Antipsychotic use in people that also use illicit drugs is common, and the possible AEs should be examined. Cocaine is associated with multiple cardiovascular complications, including myocardial infarction, cardiac arrhythmias, aortic dissection, stroke, and sudden cardiac death [50]. Cocaine is a dopamine and norepinephrine reuptake inhibitor that increases sympathetic activation, leading to coronary vasoconstriction, tachycardia, and hypertension. It also promotes platelet aggregation, leading to thrombus formation, accelerated atherosclerosis, left ventricular hypertrophy, and stroke [51].

3,4-methylenedioxymethamphetamine (MDMA or “ecstasy”) is a serotonin agonist and a dopamine and norepinephrine reuptake inhibitor that causes sympathetic hyperstimulation [51]. Repeated use of MDMA causes left ventricular dilation and diastolic dysfunction, resulting in cardiomyopathy [50]. MDMA can also cause myocardial infarction, QT prolongation, arrhythmia, and sudden cardiac death [51].

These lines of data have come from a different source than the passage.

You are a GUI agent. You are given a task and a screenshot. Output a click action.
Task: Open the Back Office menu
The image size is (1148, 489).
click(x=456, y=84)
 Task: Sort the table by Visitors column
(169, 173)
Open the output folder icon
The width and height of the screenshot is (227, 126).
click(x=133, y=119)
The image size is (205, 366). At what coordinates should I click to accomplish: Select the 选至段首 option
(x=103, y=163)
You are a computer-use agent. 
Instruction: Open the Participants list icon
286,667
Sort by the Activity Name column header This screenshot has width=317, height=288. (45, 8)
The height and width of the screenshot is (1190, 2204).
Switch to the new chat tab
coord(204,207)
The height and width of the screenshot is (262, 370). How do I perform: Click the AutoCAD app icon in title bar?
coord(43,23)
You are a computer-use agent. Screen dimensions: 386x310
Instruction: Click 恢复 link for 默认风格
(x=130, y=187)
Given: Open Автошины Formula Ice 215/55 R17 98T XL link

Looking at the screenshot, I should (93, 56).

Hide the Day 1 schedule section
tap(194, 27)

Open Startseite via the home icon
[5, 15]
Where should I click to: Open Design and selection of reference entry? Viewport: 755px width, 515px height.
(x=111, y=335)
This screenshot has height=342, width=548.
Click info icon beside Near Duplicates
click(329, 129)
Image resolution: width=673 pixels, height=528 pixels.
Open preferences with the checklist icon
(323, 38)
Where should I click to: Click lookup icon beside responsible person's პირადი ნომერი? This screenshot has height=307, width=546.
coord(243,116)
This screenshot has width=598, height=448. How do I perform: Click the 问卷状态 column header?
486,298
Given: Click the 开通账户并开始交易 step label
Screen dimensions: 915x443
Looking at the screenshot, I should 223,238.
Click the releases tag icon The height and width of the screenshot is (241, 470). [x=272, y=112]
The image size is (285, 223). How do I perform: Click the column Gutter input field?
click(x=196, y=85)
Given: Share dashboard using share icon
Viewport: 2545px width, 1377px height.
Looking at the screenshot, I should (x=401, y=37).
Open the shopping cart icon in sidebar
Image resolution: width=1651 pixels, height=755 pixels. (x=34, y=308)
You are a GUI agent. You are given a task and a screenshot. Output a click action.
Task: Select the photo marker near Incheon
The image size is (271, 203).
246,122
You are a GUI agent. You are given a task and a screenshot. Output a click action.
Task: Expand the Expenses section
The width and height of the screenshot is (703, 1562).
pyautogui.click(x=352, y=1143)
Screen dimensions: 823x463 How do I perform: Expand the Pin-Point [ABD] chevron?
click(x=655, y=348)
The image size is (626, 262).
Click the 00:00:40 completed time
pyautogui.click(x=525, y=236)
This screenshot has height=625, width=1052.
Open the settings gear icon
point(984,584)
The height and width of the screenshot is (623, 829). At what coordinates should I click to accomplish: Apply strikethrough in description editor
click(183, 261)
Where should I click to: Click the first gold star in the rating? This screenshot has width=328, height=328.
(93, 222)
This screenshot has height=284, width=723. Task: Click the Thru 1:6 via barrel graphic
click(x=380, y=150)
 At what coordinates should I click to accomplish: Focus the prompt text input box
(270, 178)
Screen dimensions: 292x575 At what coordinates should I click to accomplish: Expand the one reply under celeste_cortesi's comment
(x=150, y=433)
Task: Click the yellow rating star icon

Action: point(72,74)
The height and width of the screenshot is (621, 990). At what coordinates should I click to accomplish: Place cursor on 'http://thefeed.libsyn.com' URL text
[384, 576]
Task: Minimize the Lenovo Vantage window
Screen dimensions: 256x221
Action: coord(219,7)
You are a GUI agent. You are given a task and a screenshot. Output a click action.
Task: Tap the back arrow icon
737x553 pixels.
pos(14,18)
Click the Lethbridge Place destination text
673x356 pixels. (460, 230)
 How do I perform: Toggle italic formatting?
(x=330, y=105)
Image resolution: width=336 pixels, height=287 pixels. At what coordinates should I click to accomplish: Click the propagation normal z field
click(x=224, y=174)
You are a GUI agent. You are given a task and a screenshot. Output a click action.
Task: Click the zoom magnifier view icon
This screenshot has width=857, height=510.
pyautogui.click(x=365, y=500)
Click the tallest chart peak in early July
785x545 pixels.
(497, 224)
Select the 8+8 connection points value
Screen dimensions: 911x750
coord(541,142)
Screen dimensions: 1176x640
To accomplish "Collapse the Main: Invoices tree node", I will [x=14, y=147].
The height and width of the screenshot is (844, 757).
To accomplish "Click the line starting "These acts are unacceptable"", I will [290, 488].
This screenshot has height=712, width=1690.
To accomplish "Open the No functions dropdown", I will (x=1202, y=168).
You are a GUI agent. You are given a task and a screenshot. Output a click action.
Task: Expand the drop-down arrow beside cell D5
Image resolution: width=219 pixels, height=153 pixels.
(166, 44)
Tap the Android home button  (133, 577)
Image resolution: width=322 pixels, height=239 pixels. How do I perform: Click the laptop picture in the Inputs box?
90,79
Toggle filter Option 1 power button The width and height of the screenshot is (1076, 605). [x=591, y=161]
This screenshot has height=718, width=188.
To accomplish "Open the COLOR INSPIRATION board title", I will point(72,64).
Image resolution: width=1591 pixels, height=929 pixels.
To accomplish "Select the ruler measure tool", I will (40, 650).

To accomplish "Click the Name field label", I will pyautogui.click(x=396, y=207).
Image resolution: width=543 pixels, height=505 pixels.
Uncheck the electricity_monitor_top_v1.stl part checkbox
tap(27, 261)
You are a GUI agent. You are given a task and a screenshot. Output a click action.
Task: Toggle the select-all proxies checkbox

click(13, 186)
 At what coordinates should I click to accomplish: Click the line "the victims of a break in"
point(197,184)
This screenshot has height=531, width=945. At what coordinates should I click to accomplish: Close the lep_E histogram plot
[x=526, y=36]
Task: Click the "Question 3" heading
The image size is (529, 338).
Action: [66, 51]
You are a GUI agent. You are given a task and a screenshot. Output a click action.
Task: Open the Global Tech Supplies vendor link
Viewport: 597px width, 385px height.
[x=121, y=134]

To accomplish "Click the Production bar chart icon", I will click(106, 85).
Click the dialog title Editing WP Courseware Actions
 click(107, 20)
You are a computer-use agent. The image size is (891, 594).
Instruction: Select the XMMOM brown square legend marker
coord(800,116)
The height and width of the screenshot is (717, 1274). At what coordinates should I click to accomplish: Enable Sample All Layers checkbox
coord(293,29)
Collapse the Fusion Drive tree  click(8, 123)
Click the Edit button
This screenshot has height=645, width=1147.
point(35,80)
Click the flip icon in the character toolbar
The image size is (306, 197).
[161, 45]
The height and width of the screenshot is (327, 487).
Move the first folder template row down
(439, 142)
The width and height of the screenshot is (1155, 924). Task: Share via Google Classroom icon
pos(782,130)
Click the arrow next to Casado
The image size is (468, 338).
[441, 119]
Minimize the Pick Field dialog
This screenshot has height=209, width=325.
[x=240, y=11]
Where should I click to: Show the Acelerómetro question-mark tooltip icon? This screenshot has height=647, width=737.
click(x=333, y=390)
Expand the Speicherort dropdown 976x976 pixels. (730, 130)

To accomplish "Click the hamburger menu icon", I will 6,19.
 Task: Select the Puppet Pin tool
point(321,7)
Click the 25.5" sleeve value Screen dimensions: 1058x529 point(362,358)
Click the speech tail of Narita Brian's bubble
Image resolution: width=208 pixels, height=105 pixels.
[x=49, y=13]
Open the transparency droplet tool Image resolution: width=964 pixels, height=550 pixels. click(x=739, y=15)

Synthetic cannabinoids act on the endocannabinoid system, which has significant roles in cognitive processes, memory, motor control, pain sensation, and appetite. This drug can cause various adverse effects, including hypertension or hypotension, bradycardia or tachycardia, agitation, psychosis, nausea, seizures, and vomiting. It can also significantly impact the heart’s supraventricular and ventricular conduction system, resulting in arrhythmias. Supraventricular arrhythmias associated with synthetic cannabinoids include sinus tachycardia, atrial fibrillation, sinus bradycardia, supraventricular tachycardia, and asystole. Ventricular arrhythmias associated with synthetic cannabinoid use include left bundle branch blocks, QT prolongation, atrioventricular block, and ventricular fibrillation. The arrhythmia mechanism is poorly understood, but is dose-dependent and involves multiple ionic currents [52].